Acquistato dal presidente Mario Cecchi Gori (lo pagò 12 miliardi di lire) vestì per nove anni la maglia viola della Fiorentina, con cui vinse una Coppa Italia e una Supercoppa italiana, poi passò alla Roma e conquistò lo scudetto nel 2001, infine si trasferì all'Inter.

"Mi sono sempre impegnato- racconta-. Mi sono dato un obiettivo e ho cercato di perseguirlo. Ho speso più di metà della mia carriera ad imparare. Quando durante l'allenamento provavo a fare delle cose, a prescindere che ci riuscissi o meno, tornavo a casa contento perché è l'intenzione che ti fa sentire vivo".

 

Il doc è un quadro intimista dell'indimenticabile Numero nueve. "Nel film tutto quello che ho detto veniva dal profondo del mio cuore. Penso che il significato della vita sia quello del cercare di migliorarsi in qualsiasi aspetto", spiega.  Per farlo il regista ha cercato di non fare mai sentire la presenza della macchina da presa: "Mi sono messo sempre al lato e sono stato neutrale proprio per far venire fuori la sua essenza. Lui è un professionista sia come calciatore che davanti alla telecamera".

Nel 2005 si ritira definitivamente dal calcio, dopo la rescissione del contratto con l'Al-Arabi. Per lui si aprirà un brutto periodo sia a livello piscologico che fisico per via delle cartilagini della caviglie compromesse. Insomma sono quasi vent'anni che la gente non lo vede più correre sul campo e non esulta più di fronte al mitico gesto della mitraglia con il quale accompagnava ogni suo goal. Eppure ancora oggi nessuno lo ha dimenticato. Come mai?

"Sono fortunato perché ho vinto pochi trofei, ma la gente dopo vent'anni ancora mi ricorda. Le mode cambiano, in televisione vedi altre persone, ma evidentemente qualcosa ho lasciato e ho trasmesso delle emozioni. Ho cercato di mandare il messaggio del sacrificio, che nella vita bisogna insistere e porsi degli obiettivi. Non mi hanno mai visto come Messi, Cristiano Ronaldo o Maradona. La gente mi ha sempre visto simile a loro: sono uno normale", risponde. 
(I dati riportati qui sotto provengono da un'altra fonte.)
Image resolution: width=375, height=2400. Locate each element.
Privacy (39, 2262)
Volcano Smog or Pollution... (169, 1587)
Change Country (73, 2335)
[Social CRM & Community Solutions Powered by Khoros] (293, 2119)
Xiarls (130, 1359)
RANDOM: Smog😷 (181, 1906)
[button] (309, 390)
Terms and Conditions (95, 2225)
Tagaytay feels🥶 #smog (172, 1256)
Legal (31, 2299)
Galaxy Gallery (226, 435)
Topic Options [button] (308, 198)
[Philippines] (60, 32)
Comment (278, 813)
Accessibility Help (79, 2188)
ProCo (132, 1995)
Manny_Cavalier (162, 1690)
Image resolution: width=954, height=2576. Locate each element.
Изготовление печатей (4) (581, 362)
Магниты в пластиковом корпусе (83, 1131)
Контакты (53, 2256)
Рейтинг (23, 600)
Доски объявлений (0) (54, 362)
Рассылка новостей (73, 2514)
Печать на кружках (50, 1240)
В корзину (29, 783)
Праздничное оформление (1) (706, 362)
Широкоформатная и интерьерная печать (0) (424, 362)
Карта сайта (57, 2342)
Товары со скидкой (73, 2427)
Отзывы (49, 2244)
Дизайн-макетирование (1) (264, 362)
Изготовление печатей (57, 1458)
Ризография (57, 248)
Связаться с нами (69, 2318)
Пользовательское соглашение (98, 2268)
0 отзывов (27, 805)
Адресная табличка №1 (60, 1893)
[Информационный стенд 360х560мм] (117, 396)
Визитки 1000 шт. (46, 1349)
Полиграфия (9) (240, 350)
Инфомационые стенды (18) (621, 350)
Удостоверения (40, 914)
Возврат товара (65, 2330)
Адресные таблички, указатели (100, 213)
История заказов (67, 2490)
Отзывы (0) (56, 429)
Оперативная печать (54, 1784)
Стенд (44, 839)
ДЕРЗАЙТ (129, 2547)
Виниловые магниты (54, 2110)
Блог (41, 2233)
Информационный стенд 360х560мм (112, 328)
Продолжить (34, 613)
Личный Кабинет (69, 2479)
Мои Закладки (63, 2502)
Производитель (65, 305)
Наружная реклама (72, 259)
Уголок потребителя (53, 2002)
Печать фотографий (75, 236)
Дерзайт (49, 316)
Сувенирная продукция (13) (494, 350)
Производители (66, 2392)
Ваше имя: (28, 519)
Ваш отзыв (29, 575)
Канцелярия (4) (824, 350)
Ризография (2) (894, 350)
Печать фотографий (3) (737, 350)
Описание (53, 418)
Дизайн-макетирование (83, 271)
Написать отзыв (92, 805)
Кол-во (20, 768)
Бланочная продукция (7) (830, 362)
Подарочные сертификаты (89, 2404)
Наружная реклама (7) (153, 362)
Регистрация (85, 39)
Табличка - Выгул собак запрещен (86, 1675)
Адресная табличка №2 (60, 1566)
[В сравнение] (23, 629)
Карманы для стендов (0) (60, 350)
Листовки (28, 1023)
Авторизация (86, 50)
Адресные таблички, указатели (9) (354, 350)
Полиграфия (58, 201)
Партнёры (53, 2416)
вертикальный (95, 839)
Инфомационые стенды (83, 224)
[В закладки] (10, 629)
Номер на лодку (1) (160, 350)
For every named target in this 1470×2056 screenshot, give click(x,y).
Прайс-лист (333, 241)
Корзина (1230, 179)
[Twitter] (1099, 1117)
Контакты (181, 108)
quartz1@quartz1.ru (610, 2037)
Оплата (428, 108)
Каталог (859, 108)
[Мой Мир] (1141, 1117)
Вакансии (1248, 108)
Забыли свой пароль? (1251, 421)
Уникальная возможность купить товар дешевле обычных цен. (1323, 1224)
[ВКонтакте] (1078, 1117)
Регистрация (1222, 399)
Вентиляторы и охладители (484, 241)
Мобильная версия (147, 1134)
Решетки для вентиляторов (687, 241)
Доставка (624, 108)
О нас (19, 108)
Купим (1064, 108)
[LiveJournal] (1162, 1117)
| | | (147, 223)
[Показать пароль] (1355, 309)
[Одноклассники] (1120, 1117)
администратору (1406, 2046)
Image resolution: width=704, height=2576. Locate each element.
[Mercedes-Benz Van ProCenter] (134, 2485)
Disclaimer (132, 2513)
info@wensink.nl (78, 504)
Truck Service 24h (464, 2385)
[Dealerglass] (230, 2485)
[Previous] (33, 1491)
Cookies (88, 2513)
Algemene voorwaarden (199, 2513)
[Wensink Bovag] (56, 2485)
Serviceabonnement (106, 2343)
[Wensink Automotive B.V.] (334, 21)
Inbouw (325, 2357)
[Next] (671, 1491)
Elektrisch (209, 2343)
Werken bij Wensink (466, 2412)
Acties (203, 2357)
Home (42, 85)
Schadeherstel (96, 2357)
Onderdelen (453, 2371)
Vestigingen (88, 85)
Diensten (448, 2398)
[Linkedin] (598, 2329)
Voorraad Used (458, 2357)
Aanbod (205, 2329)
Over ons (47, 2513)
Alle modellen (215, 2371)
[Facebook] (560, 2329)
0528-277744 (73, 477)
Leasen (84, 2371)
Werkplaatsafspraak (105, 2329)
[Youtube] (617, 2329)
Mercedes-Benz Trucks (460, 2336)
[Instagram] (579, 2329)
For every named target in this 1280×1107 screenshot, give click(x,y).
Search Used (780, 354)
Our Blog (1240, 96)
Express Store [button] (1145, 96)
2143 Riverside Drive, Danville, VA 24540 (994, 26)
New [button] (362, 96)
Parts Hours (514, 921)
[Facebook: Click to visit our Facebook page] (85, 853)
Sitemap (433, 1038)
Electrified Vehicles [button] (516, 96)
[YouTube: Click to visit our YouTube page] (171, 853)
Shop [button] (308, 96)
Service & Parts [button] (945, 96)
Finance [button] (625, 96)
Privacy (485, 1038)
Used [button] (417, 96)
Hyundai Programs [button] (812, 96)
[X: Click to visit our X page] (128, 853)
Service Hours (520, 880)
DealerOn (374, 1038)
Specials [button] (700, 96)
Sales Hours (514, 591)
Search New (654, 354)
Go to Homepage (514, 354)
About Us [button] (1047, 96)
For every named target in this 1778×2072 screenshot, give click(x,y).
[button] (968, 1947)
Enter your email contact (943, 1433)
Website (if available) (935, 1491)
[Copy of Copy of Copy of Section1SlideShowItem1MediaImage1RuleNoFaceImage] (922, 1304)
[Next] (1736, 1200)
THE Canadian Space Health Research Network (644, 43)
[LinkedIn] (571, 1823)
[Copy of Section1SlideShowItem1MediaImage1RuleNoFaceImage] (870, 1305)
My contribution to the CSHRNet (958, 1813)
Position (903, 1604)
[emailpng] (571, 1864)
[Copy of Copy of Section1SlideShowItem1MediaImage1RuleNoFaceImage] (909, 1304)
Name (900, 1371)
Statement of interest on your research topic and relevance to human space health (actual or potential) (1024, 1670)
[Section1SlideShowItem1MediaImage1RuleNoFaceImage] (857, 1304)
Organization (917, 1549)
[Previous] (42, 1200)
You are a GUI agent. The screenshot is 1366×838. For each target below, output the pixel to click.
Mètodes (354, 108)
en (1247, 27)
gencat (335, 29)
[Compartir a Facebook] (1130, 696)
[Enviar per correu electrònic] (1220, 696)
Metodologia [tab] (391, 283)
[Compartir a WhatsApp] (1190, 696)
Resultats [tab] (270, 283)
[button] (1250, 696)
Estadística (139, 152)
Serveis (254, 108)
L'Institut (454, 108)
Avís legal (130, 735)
Da poco anche Totti ha concluso la sua carriera. Nel suo saluto ai tifosi ha detto la toccante frase: "Aiutatemi perché ho paura". Che consiglio gli darebbe? "Non mi sento di poter dare alcun consiglio. Io paradossalmente ho avuto la fortuna perché le mie caviglie, facendomi male, mi hanno aiutato a smettere. Personalmente ho cercato altre vie. C'è una vita al di fuori del calcio, che è altrettanto bella: viaggi, figli e cose semplici".